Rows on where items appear
****************************************

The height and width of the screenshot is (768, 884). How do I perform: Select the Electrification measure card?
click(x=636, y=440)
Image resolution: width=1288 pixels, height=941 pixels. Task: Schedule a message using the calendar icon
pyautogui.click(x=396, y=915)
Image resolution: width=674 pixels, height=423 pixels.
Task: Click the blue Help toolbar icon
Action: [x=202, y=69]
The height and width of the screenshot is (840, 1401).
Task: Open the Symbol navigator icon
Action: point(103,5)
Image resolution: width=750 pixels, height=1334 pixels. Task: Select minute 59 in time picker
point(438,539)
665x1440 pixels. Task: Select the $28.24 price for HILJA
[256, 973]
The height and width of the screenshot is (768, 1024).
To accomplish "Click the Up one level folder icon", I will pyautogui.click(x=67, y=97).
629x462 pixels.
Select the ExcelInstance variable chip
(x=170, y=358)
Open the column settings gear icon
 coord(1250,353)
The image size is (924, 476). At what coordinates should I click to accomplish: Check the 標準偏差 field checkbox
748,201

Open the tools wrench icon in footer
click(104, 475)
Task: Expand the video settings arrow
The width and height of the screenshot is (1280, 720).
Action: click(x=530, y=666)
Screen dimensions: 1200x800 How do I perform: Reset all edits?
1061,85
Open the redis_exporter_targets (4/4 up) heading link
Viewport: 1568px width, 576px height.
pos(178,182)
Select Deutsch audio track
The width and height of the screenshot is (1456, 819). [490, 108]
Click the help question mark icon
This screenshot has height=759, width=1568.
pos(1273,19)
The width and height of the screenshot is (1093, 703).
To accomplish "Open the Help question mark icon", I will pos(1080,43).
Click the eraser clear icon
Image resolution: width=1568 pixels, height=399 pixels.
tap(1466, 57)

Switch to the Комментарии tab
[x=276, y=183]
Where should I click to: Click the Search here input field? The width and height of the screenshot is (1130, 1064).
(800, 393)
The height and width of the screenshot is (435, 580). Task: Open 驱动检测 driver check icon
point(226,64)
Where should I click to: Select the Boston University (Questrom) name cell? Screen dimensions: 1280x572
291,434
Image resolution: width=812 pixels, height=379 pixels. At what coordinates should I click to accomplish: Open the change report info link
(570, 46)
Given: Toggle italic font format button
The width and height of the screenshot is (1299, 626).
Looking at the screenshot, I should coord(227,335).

****************************************

Your goal: Copy all of the rows above word for word, keeping each line as it stands.

Complete answer:
The height and width of the screenshot is (768, 884). How do I perform: Select the Electrification measure card?
click(x=636, y=440)
Image resolution: width=1288 pixels, height=941 pixels. Task: Schedule a message using the calendar icon
pyautogui.click(x=396, y=915)
Image resolution: width=674 pixels, height=423 pixels.
Task: Click the blue Help toolbar icon
Action: [x=202, y=69]
The height and width of the screenshot is (840, 1401).
Task: Open the Symbol navigator icon
Action: point(103,5)
Image resolution: width=750 pixels, height=1334 pixels. Task: Select minute 59 in time picker
point(438,539)
665x1440 pixels. Task: Select the $28.24 price for HILJA
[256, 973]
The height and width of the screenshot is (768, 1024).
To accomplish "Click the Up one level folder icon", I will pyautogui.click(x=67, y=97).
629x462 pixels.
Select the ExcelInstance variable chip
(x=170, y=358)
Open the column settings gear icon
 coord(1250,353)
The image size is (924, 476). At what coordinates should I click to accomplish: Check the 標準偏差 field checkbox
748,201

Open the tools wrench icon in footer
click(104, 475)
Task: Expand the video settings arrow
The width and height of the screenshot is (1280, 720).
Action: click(x=530, y=666)
Screen dimensions: 1200x800 How do I perform: Reset all edits?
1061,85
Open the redis_exporter_targets (4/4 up) heading link
Viewport: 1568px width, 576px height.
pos(178,182)
Select Deutsch audio track
The width and height of the screenshot is (1456, 819). [490, 108]
Click the help question mark icon
This screenshot has height=759, width=1568.
pos(1273,19)
The width and height of the screenshot is (1093, 703).
To accomplish "Open the Help question mark icon", I will pos(1080,43).
Click the eraser clear icon
Image resolution: width=1568 pixels, height=399 pixels.
tap(1466, 57)

Switch to the Комментарии tab
[x=276, y=183]
Where should I click to: Click the Search here input field? The width and height of the screenshot is (1130, 1064).
(800, 393)
The height and width of the screenshot is (435, 580). Task: Open 驱动检测 driver check icon
point(226,64)
Where should I click to: Select the Boston University (Questrom) name cell? Screen dimensions: 1280x572
291,434
Image resolution: width=812 pixels, height=379 pixels. At what coordinates should I click to accomplish: Open the change report info link
(570, 46)
Given: Toggle italic font format button
The width and height of the screenshot is (1299, 626).
Looking at the screenshot, I should coord(227,335).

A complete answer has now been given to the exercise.